It was so good to chat with you last night! I'm glad we're keeping in touch. It's not easy, I know, especially not with somebody who lives in the Big City. I know how easy it was to let friendships just slip away when I lived there, and I've seen many fall by the wayside since I left. Of course, it makes a it a little easier being that I visit the City once a year or so. But there are definitely people I have let slip away.
We share our struggles, you and I; we share the fact that we have struggles in our lives. I have a vivid memory of you sitting across from me at my little kitchen table in my studio apartment (the apartment you told me about) across the hall from your little apartment, when we were sharing deeply -- or so I thought -- and then you got suddenly silent, teary-eyed, and finally said I wasn't there for you. Or maybe you said I wasn't listening to you. I don't remember exactly what it was, but it's funny to me that I hold onto that moment so strongly. I wonder if you remember it?
The restaurant where we met is long gone and your career as an actress is less than certain, and my career as a playwright is on hold for the time being, maybe permanently. Sometimes I think that when I finish this novel I'll go back to playwriting. It seems an easier art in the middle of this mess. But I feel good about my progress, about my ability to stick with it. I wish you would work on your novel some more. I loved the chapter or two we read that night. You have a knack for storytelling. I think you have something there. But of course, I won't say you should do it because it's easy. Because it's not.

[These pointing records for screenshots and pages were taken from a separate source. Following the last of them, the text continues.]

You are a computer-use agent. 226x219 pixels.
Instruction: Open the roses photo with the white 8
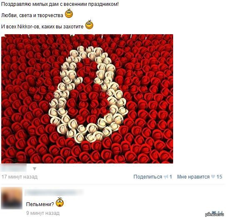87,99
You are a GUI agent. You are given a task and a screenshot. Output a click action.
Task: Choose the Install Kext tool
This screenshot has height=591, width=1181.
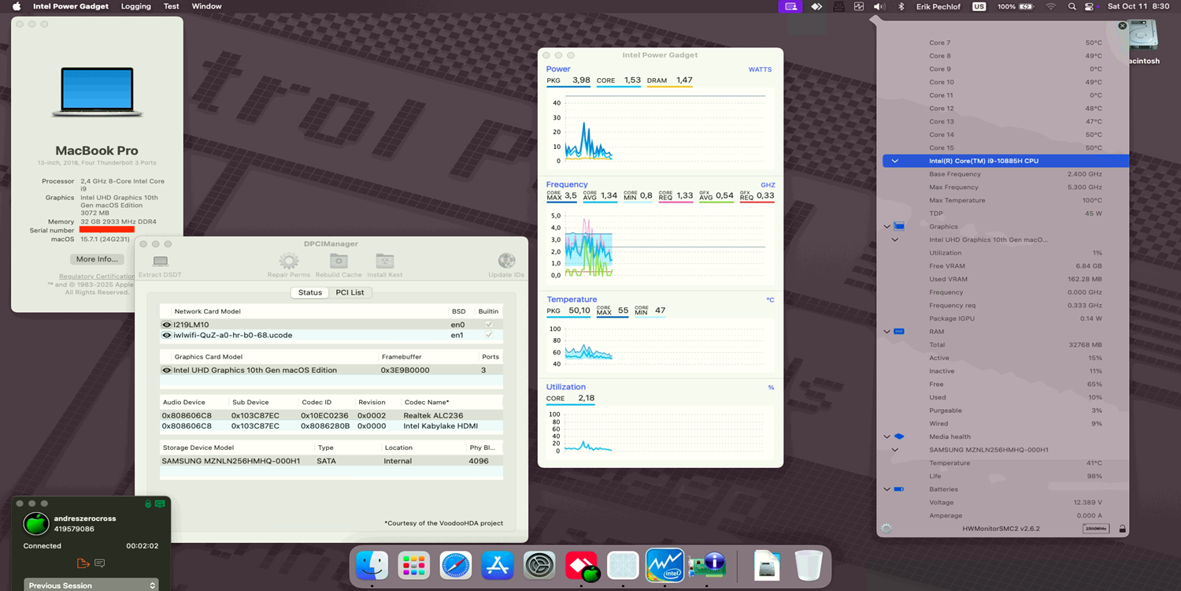tap(384, 263)
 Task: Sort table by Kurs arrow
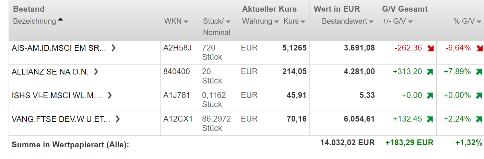pyautogui.click(x=303, y=22)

I'll see you next year, hopefully; I'm thinking about spring or summertime, perhaps. A week-long visit? I don't know. I miss being there, but when I'm there I'm ready to get back home. Home. I feel like I have a home now. All that time when I was going back and forth between New York and Tennessee, I didn't really feel like I had a home, I was such a lost soul. My struggles were so acute then.
You tell me I sound like I have a positive, healthy attitude about relationships and my issues. I think that's true, but it sure doesn't keep the depression at bay. At least I'm not drowning in it anymore -- chatting with you last night helped me see that; it's more like I'm on the beach and depression comes in with the tide, comes lapping at me in waves, gets strong sometimes but never unbearably so because I know the tide will go out again. (I guess I have a healthy attitude about my depression as well!)
We're getting old, my dear sweet friend. You're the one who brought it up! I have a gray beard, a belly I notice in the shower, the aches and pains of an aging body. I'm trying to have a healthy relationship with my aging, too. Happy new year.